Stored items
###

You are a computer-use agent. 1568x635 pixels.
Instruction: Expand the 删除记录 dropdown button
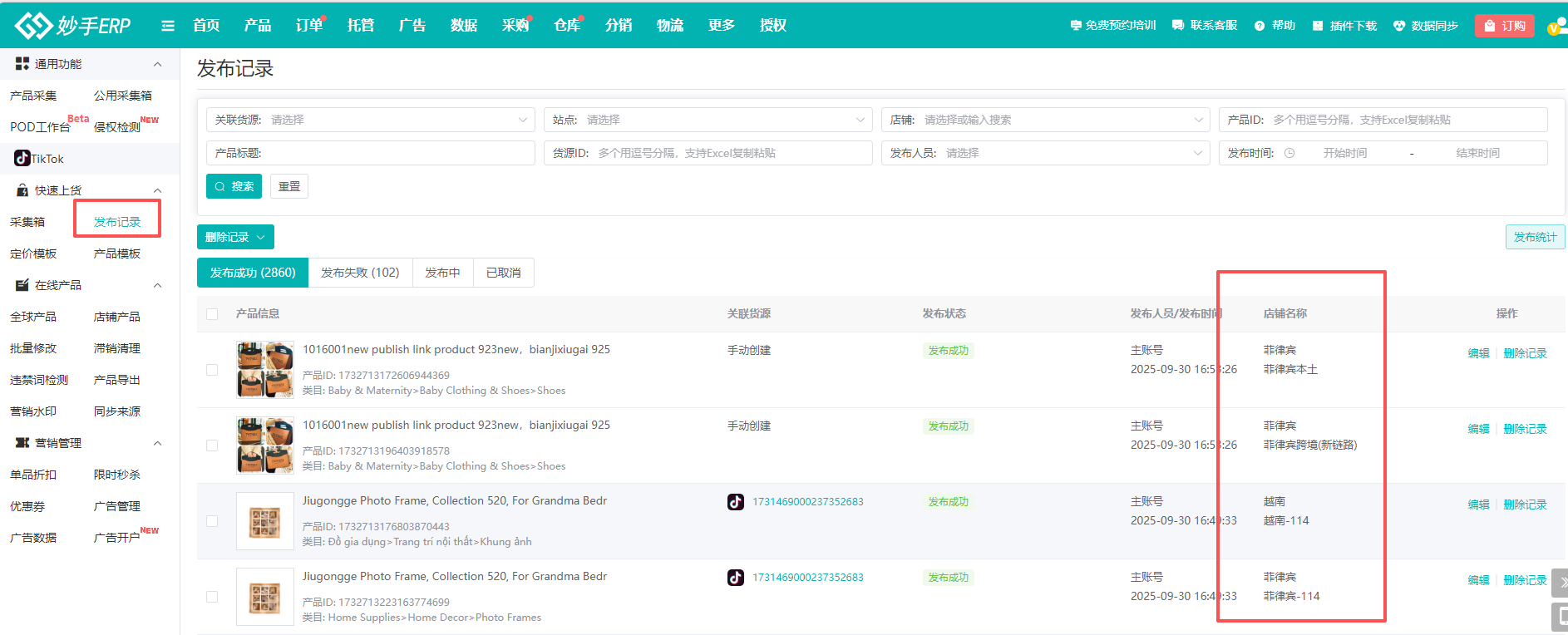[x=235, y=237]
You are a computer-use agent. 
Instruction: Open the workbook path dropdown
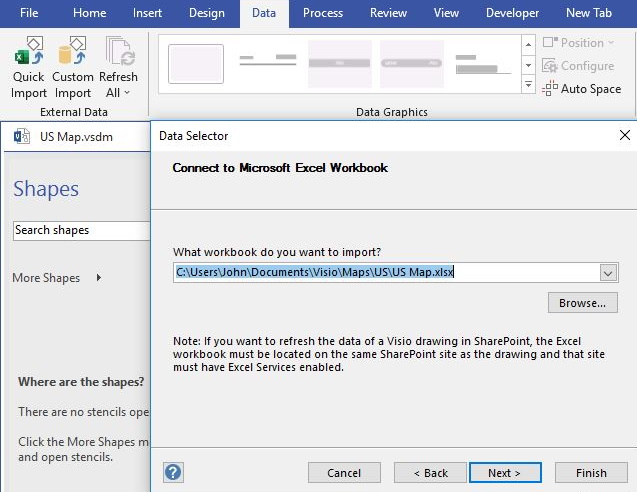608,272
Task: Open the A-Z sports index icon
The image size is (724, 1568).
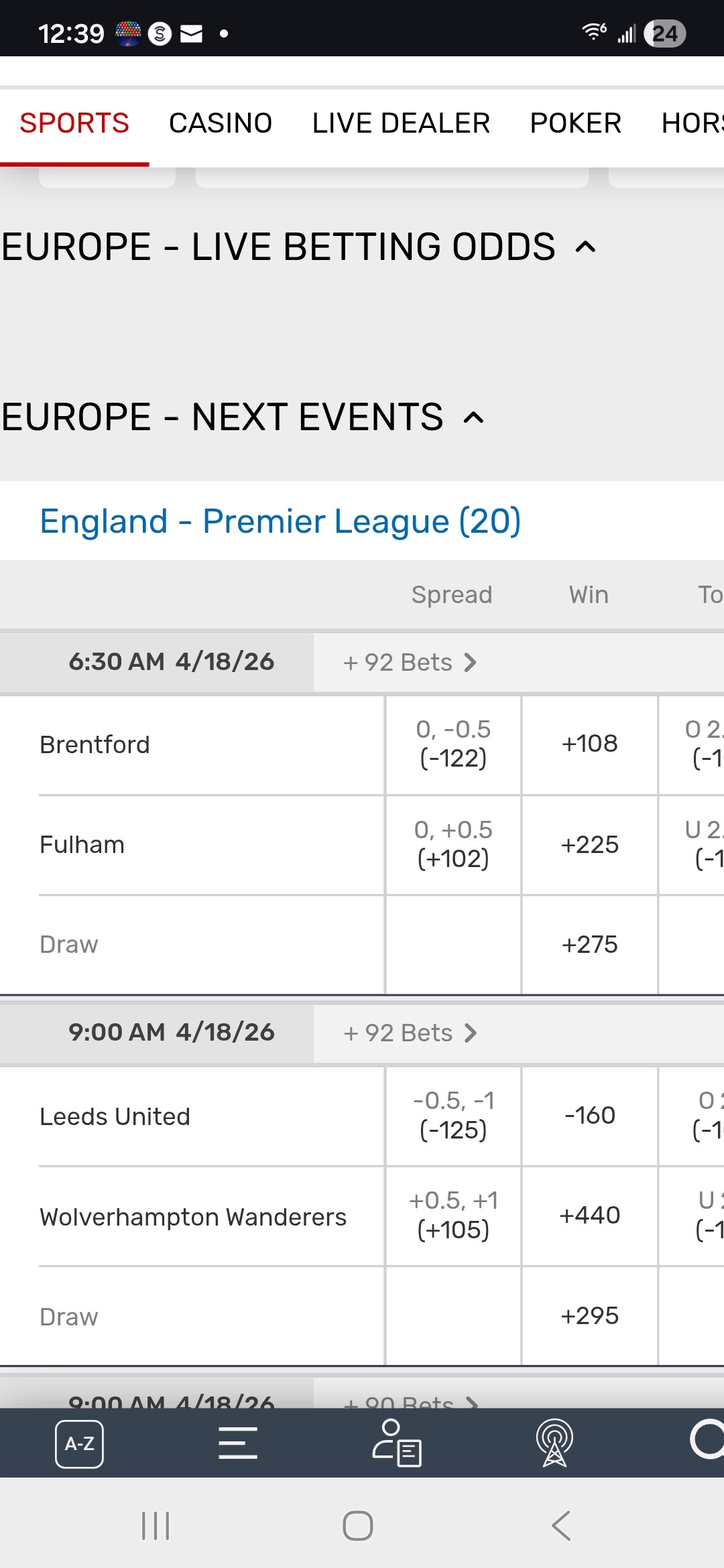Action: [x=79, y=1443]
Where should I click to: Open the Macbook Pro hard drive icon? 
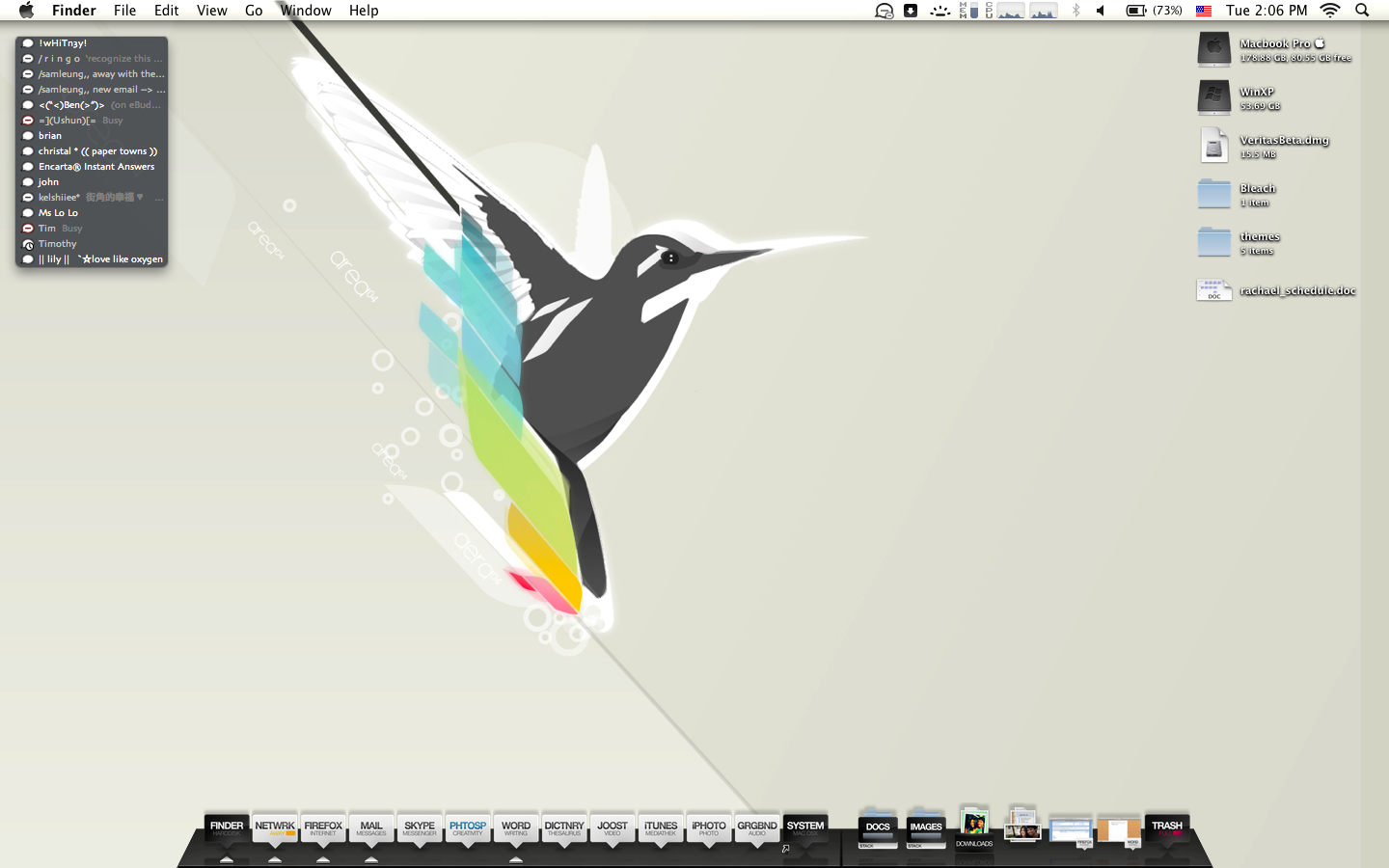[x=1214, y=49]
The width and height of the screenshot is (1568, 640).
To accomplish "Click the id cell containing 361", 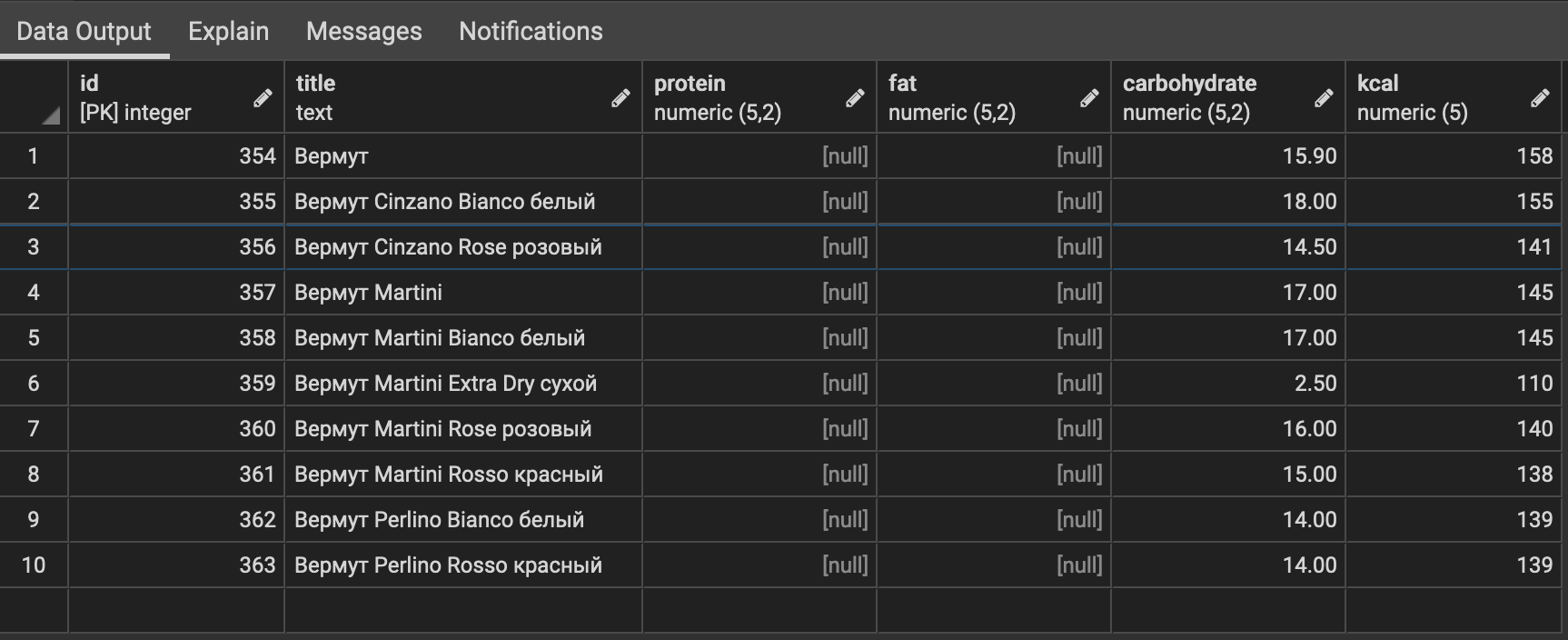I will click(x=176, y=475).
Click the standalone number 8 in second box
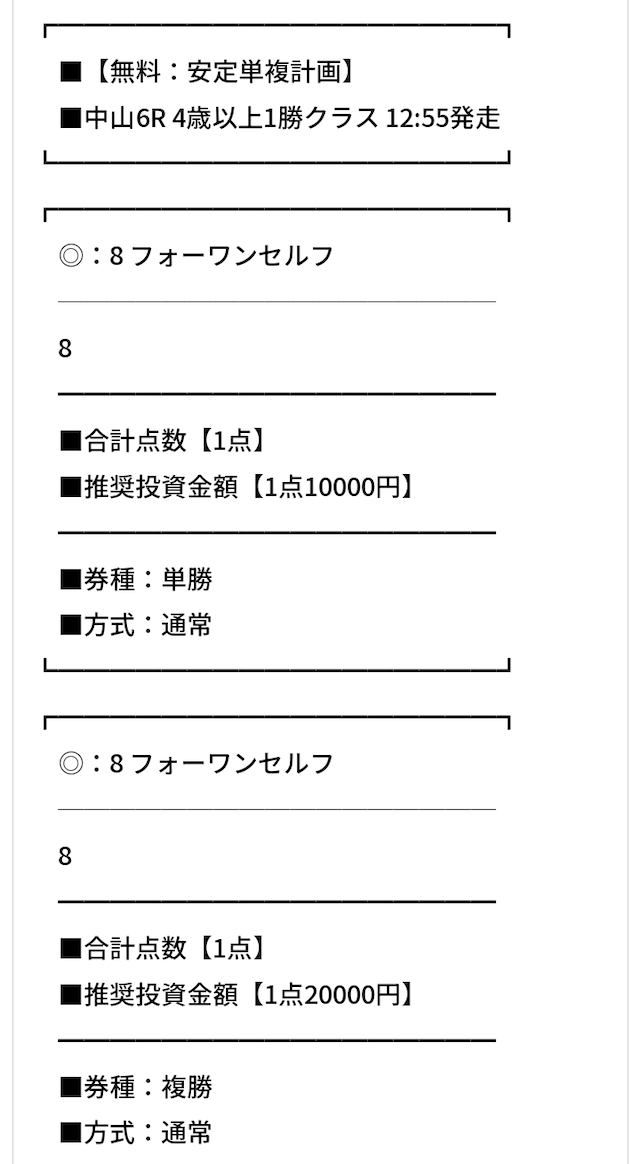Viewport: 640px width, 1164px height. (x=65, y=856)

###

HOW TO COMPLETE THIS TASK:
In which lines of the records does the word "agent" appear? Copy each of them.

SOLUTION TO THIS EXERCISE:
You are a computer-use agent. 1568x635 pixels.
You are a computer-use agent. 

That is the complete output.